Using inverse of matrix A as approximate inverse of matrix that is very close to A

Question

Say we have two matrices, $A$ and $A'$ so that $A\approx A'$, and we have the inverse of $A$, $B$, where $AB=I$, and the inverse of $A'$ where $A'B'=I$. If we have some guarantee about how big any element in $A-A'$ is, is there some kind of guarantee that we can have on $B'-B$ so that we can say that $A'B\approx I$?

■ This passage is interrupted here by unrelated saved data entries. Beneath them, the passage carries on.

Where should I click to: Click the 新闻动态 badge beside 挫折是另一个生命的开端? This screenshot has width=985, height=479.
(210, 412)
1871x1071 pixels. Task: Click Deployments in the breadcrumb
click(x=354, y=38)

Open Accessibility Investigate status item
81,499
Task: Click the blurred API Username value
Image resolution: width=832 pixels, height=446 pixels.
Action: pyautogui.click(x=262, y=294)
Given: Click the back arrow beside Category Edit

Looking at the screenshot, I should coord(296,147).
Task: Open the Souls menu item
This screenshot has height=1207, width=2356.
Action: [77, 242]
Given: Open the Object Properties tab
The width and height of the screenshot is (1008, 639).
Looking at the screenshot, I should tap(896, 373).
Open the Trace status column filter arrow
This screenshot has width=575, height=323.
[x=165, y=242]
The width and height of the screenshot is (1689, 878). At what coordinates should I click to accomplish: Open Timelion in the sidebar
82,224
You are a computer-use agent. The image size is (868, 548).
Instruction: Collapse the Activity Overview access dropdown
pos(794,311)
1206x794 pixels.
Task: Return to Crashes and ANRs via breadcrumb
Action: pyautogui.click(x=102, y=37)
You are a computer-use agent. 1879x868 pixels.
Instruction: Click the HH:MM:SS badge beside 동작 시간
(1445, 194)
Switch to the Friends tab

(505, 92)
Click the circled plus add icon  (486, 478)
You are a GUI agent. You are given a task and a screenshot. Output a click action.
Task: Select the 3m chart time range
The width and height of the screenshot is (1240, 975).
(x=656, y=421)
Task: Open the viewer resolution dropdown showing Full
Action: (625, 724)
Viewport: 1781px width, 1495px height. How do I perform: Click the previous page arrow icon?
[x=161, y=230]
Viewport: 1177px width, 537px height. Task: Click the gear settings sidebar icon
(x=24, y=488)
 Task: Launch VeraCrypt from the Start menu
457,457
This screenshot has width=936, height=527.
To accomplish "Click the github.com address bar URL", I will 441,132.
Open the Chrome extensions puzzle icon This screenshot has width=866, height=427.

Update: the reason I want to do this is to see if there are any cases in linear regression where if you have some new training data, you won't have to invert the matrix again if your new data is very close to your old data.

Answer 1

Let the matrices satisfy $$ \|A-A'\|<\epsilon,\quad AB=BA=I,\quad A'B'=B'A'=I, $$ then $$0=BA-B'A' = B(A-A')+(B-B')A',$$so $$B-B' = B(A'-A)B',$$ or $$d = \|B-B'\|\le \epsilon \|B\|\|B'\|\le \epsilon \|B\|(\|B\|+d),$$ hence $$d\le \frac{\epsilon \|B\|^2}{1-\epsilon \|B\|}.$$

The only condition is that your matrix norm satisifies $\|CD\|\le \|C\|\|D\|$. This is true for many different matrix norms, choose whichever fits your needs best.

Answer 2

Take matrix $$ A = \begin{pmatrix} 10^{-n} &0 &0\\ 0 &10^{-n} &0\\ 0& 0 &10^{-n}\\ \end{pmatrix} ,\ B = \begin{pmatrix} 10^{n} &0 &0\\ 0 &10^{n} &0\\ 0& 0 &10^{n}\\ \end{pmatrix} , \\A' = \begin{pmatrix} 2\cdot10^{-n} &0 &0\\ 0 &2\cdot10^{-n} &0\\ 0& 0 &2\cdot10^{-n}\\ \end{pmatrix} $$ Then $A - A' = A$ which is very small matrix, but $A'-B\approx 10^n\cdot I$.